Green’s Dictionary of Slang

soap opera n.

also soap, soaper
[the original 1920s radio show, The Goldbergs, was sponsored by US soap manufacturer Proctor & Gamble]
(orig. US)

1. a radio or TV drama series, e.g. The Archers, Coronation Street, which tells the interminable tale of supposedly ‘ordinary life’; thus soap v., to watch a soap opera.

[US]Newsweek 13 Nov. 44/2: Transcontinental Network bubbled up out of the ‘soap operas’ .
[US]H.A. Smith Life in a Putty Knife Factory (1948) 220: I’ve never taken part in a so-called soap opera.
[US]Time 26 Aug. 56: One of radio’s most popular soapers.
[US]Sat. Rev. (US) 14 July 24: Writing soaps is actually helpful to a would-be serious author.
[US]P. Moore Chocolates for Breakfast 103: She got a small part in a soap opera.
[US]N.Y. Times Mag. 4 Dec. 111: Some of the new plot developments in television would never have happened in radio soaps.
[US]K. Brasselle Cannibals 387: It was apparant that the soap opera would become a runaway hit.
[US]New Yorker 12 Feb. 79: None of the catastrophes on soaps—and nearly every soap event is a catastrophe—are set up with much sentiment.
[US]Jackson & Christian Death Row 129: I do not watch Soaps.
[US]S. King Roadwork in Bachman Books (1995) 366: He looked at the TV. There was a soaper on.
[US]C. White Life and Times of Little Richard 193: Take that Bible out of your trunk, and get up from those soap operas!
[UK]V. Headley Yardie 89: These soap operas influence people to an extent.
[US]Eble Campus Sl. Mar. 7: soap – watch the soap operas on television: ‘Time to soap!’.
[UK]Observer Review 13 June 16: She clearly saw soap as a staging post with not enough intrinsic value.
[UK]Guardian Guide 8–14 Jan. 15: A brief stint on daytime soap All My Children.
[UK]Observer Screen 9 Jan. 3: We aren’t governed by the same realism or naturalistic rules as say a soap opera.
[Aus]D. Telegraph (Sydney) 21 Dec. 🌐 Ewing plays bad boy Heath Braxton in the Channel 7 soap.

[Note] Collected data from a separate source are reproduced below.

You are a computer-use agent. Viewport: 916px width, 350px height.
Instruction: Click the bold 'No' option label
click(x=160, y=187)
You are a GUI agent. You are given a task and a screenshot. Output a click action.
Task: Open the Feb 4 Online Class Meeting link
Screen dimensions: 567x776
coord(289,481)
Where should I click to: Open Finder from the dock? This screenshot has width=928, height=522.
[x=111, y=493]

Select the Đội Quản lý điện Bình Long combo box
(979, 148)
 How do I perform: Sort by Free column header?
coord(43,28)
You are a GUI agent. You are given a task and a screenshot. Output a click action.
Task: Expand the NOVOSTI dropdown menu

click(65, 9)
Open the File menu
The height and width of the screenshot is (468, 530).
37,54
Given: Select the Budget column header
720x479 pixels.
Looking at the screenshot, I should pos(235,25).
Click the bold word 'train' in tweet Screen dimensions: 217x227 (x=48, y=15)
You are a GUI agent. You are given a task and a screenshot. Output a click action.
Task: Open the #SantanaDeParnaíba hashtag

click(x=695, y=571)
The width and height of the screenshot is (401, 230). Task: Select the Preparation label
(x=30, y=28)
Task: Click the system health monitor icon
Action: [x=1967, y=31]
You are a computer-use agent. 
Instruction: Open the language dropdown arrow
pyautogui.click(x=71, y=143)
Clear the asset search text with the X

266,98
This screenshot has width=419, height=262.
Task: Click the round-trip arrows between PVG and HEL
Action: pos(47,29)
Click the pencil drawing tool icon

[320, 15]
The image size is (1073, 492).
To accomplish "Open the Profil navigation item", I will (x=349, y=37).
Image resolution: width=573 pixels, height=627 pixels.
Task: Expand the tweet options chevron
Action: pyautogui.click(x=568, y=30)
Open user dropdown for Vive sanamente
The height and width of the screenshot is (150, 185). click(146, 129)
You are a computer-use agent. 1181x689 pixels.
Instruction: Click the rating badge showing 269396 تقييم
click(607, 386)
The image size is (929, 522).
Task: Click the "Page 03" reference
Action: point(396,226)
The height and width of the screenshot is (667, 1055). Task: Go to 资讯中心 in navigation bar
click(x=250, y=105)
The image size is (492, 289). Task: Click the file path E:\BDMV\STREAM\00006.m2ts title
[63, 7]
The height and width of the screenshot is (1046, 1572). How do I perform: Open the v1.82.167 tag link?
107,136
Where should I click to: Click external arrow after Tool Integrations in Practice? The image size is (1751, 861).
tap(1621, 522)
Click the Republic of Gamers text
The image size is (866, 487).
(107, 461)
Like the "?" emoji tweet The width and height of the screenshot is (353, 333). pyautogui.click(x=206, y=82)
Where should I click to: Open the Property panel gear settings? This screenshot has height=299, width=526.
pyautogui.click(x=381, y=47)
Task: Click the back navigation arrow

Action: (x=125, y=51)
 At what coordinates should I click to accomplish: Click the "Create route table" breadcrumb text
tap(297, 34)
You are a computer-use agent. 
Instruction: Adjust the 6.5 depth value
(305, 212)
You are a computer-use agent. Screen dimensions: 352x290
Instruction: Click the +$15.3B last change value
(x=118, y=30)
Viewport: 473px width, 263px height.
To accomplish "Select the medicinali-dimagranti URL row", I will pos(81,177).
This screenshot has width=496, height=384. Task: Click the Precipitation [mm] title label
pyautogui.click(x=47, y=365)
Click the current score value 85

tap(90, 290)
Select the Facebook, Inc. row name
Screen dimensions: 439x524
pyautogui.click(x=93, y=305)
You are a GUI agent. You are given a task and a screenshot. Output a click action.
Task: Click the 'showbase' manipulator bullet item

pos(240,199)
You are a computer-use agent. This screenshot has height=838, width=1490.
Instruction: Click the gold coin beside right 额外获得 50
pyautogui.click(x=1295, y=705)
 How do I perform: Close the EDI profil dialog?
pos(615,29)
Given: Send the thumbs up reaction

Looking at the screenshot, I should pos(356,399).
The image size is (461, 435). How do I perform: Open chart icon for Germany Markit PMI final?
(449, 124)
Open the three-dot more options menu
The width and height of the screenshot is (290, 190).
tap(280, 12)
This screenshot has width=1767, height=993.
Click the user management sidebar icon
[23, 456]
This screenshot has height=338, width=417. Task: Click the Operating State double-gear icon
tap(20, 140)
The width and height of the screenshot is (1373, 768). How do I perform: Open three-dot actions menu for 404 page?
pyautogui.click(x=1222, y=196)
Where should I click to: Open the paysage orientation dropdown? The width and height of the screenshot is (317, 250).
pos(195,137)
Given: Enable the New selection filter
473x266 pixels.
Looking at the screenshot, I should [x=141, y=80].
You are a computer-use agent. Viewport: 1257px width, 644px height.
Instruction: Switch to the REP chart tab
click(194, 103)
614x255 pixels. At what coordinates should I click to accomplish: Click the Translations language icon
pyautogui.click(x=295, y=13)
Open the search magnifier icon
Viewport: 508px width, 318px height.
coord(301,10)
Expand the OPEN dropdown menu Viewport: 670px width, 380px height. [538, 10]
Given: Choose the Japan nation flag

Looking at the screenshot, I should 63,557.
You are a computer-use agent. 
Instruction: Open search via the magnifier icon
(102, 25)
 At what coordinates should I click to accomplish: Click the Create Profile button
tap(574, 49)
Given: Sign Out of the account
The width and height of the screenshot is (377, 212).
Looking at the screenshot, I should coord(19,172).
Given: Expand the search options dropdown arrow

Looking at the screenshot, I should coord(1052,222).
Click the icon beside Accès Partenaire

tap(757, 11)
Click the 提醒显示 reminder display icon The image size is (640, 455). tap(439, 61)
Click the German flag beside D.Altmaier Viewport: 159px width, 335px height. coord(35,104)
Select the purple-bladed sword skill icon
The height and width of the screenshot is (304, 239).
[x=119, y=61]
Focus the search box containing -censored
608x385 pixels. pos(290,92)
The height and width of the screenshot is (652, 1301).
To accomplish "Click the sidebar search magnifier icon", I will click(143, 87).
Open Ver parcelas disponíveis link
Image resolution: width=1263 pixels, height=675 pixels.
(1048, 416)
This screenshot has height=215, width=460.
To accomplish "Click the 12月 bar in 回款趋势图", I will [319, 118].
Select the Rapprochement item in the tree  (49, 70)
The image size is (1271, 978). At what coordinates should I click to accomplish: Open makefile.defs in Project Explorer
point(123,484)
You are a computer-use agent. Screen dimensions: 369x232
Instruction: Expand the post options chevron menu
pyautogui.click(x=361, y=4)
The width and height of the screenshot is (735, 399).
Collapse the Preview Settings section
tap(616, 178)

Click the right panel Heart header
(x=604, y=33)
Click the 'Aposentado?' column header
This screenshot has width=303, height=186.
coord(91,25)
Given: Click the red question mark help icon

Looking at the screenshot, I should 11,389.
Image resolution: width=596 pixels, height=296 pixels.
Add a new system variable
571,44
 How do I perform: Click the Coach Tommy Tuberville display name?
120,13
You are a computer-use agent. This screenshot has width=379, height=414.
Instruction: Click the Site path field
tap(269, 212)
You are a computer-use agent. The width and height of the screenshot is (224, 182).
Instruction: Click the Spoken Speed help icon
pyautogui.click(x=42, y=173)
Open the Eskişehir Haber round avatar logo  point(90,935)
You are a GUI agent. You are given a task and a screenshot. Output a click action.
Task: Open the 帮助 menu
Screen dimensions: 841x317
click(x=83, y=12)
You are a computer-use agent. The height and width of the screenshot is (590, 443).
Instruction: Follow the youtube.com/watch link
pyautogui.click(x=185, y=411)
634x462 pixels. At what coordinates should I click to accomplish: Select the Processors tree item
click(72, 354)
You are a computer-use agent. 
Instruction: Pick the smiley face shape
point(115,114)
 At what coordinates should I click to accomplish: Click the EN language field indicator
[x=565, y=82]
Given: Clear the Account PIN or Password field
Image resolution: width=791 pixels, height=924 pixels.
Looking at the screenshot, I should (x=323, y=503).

2. attrib. use of sense 1.

W. Stegner Mormon Country 347: They deal with impressionable virgins caught in the net of polygamy and agonizing worse than any soap-opera heroine through endless difficulties.
[US]T. Capote Breakfast at Tiffany’s 10: A soap serial he has listened to for fifteen years.
[US]New Yorker 12 Feb. 79: None of the catastrophes on soaps—and nearly every soap event is a catastrophe—are set up with much sentiment.
[Can]Maclean’s (Toronto) 31 Oct. 20: ‘Is this going to happen every day?’ was a repeated bleat from those deprived of their Monday soap fix.
[SA]IOL News (Western Cape) 1 July 🌐 One of South Africa’s most notorious soap bitches.

3. also in fig. use, of anything endlessly repetitive, albeit melodramatic.

[US]R. Chandler Lady in the Lake (1952) 41: Thanks for listening to the soap opera. And thanks for the liquor.
[US]A. Zugsmith Beat Generation 26: Did he soak up my soap opera!
[US]C. Hiaasen Tourist Season (1987) 260: I’m sorry. No more soap opera, I promise.
[UK]N. Barlay Curvy Lovebox 111: She’s tired of the same fuckin’ soap.

In compounds

soap-freak (n.) [-freak sfx]

(US) a fan or devotee of a radio or TV drama series.

[US]Boston Globe (MA) 15 Oct. 25/2: Plots, such as the afore-mentioned from ‘As the World Turns’, are aimed at soap freaks.
[US]Jrnl News (White Plains, NY) 30 June 17/1: ‘Soap freak’ develops career act out of hobby. He’s been addicted to soap for nearly 25 years.
[US]Indianapolis Star (IN) 1 Feb. 32/6: I probably don’t fit the mold of the stereotypical soap freak, but I am.
whitby posting 24 Aug. on ‘Top Ten TV Characters’ on Dooyoo Speakers’ Corner 🌐 I am an avid soap freak and watch many of the soap operas that adorn our television screens.